# First tank update since the crash! (Vid)



## Tu'Big (Sep 9, 2010)

Hey internet folks!

I haven't done any posting or pics or anything of my fish since the great (annual?) BCA crash of 2010. I used to be known as Sygoomei, but Tu'Big is a more appropriate name, as that's the name of my Datnoid. Tu'Big meaning water and Too Big being the name Joo (King Ed) inadvertently named him when he was feeding a tank of Dats baby guppies and said "This one, too big, too big, too big, just right."

I fell in love with Tu'Big on the spot and spent, I think... $40 on a fish the size of a nickel, maybe quarter. You'll see some footage of how far he's come in the vid below.






The quality of the vid isn't very good, for that I apologise. However, it's pretty fantastic for the $20 I spent on the device which records it.

NCIX.com - Buy Avloigic MLG-100CM Black Mini Sports Camera W/MIC 2 Megapixels AVI USB2.0 2.1IN X 1.1IN X 0.8IN - MLG-100MC In Canada.

Basically it records at 720x480 at 30 fps. The vid on youtube defaults to 320p, but 480 is available. I will try to get some better vids up soon, as well as fix the time stamp, which is difficult because my netbook doesn't have a cd drive and avlogic seems to be a Chinese ghost company w/o a real website to visit...

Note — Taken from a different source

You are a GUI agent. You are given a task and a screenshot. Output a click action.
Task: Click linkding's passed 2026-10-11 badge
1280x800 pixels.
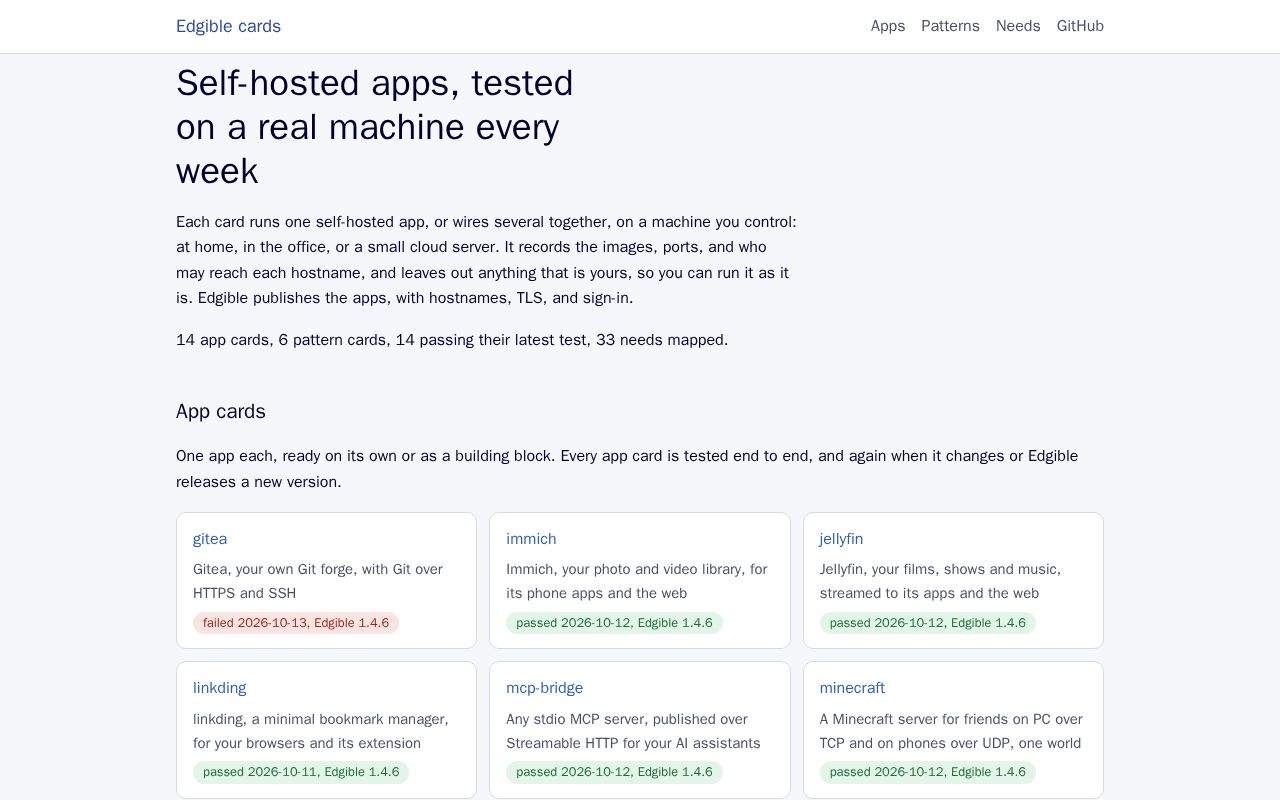pos(301,772)
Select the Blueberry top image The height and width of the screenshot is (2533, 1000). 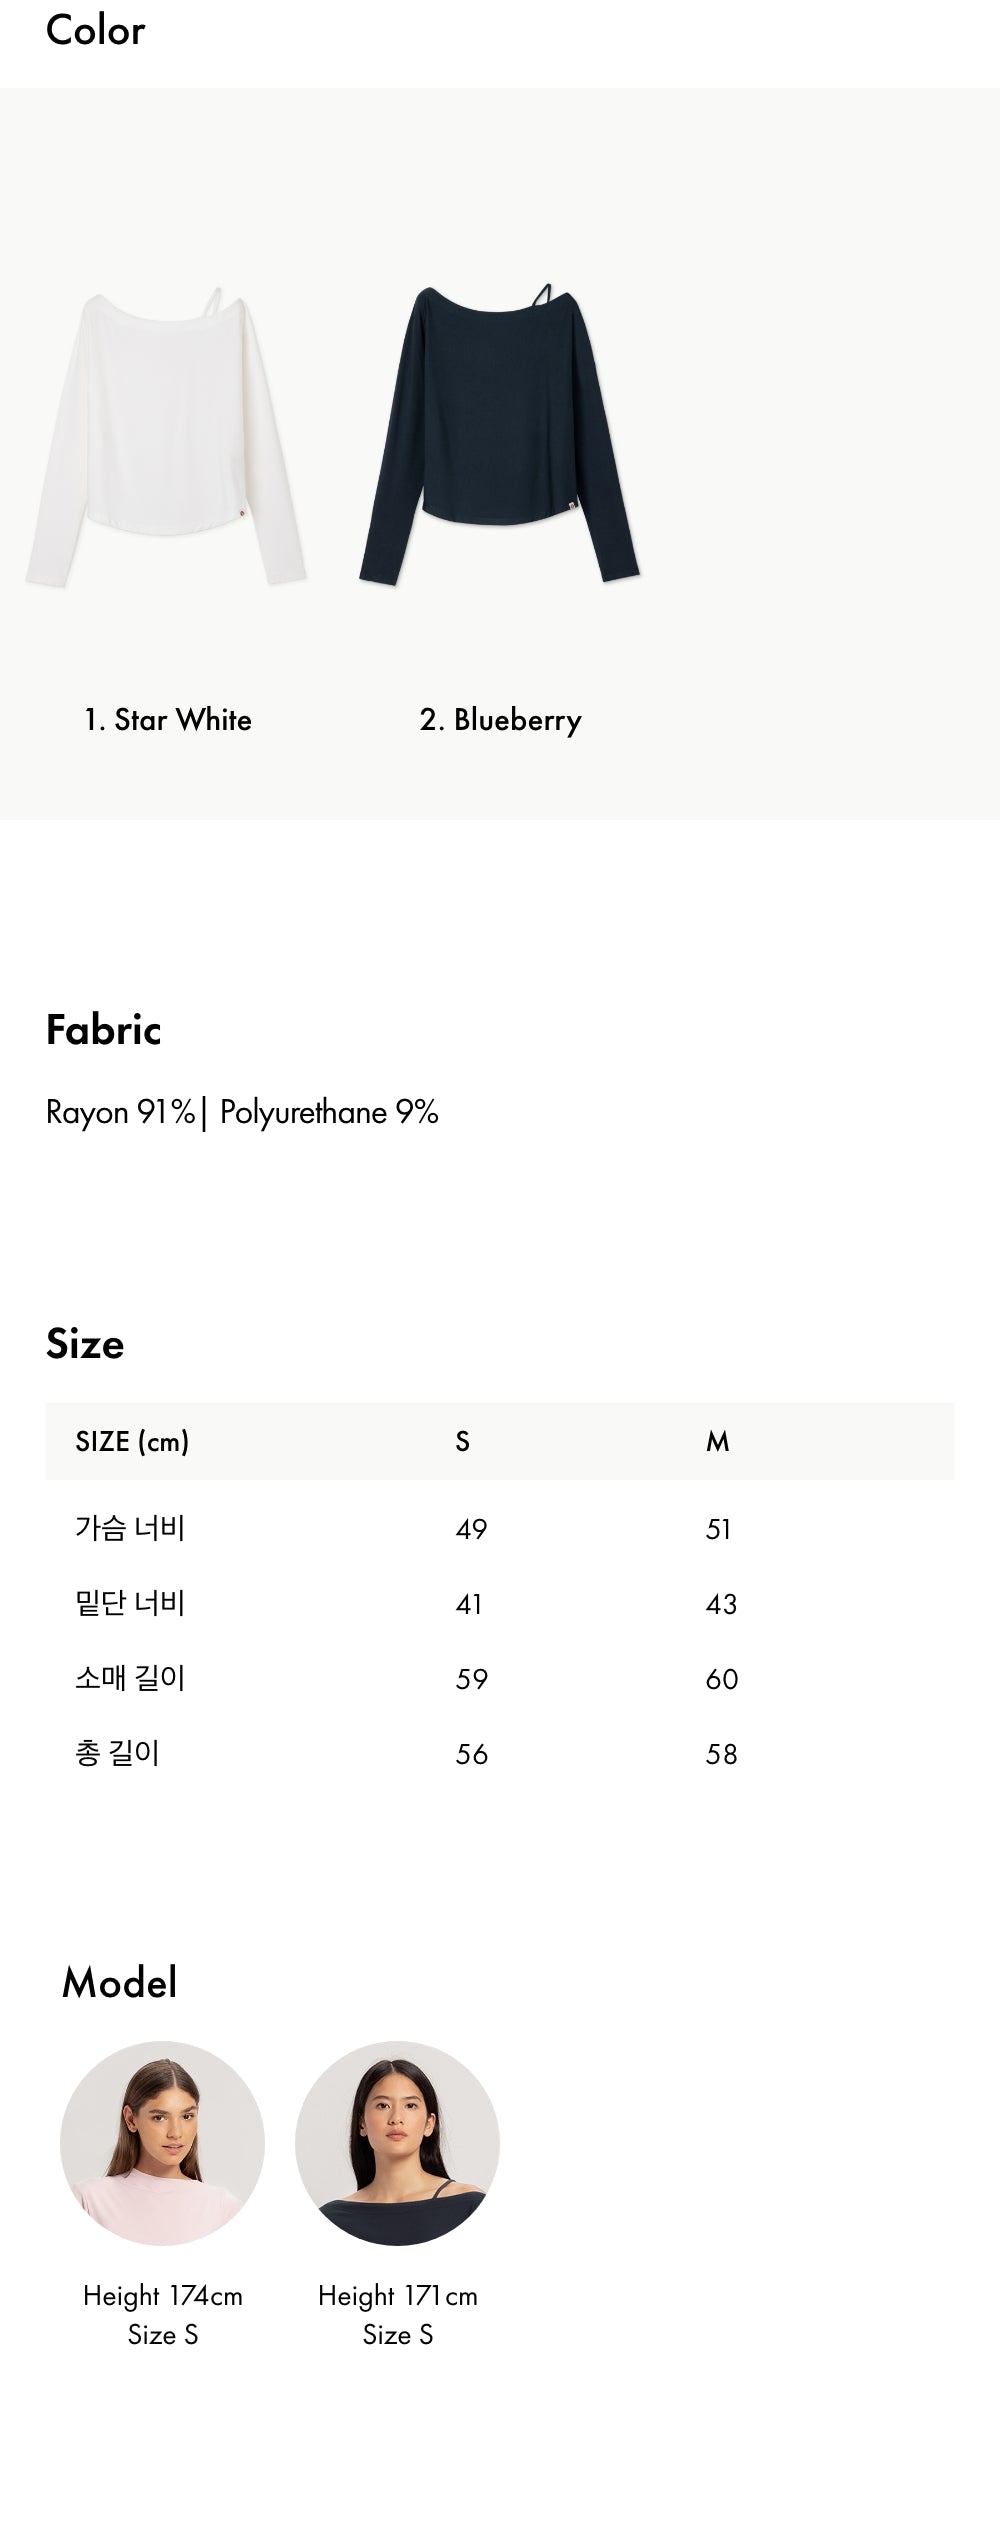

Anyway, enjoy and I'll try to post more soon!


----------



## Cichlid2010 (Apr 21, 2010)

Wrong section?


----------



## bill_e (Apr 21, 2010)

very nice!


----------



## Adz1 (Apr 21, 2010)

wow thats one giant feeder.


----------



## eternity302 (Apr 22, 2010)

Jelousy.... sigh... no clue when mine will ever get to that size!


----------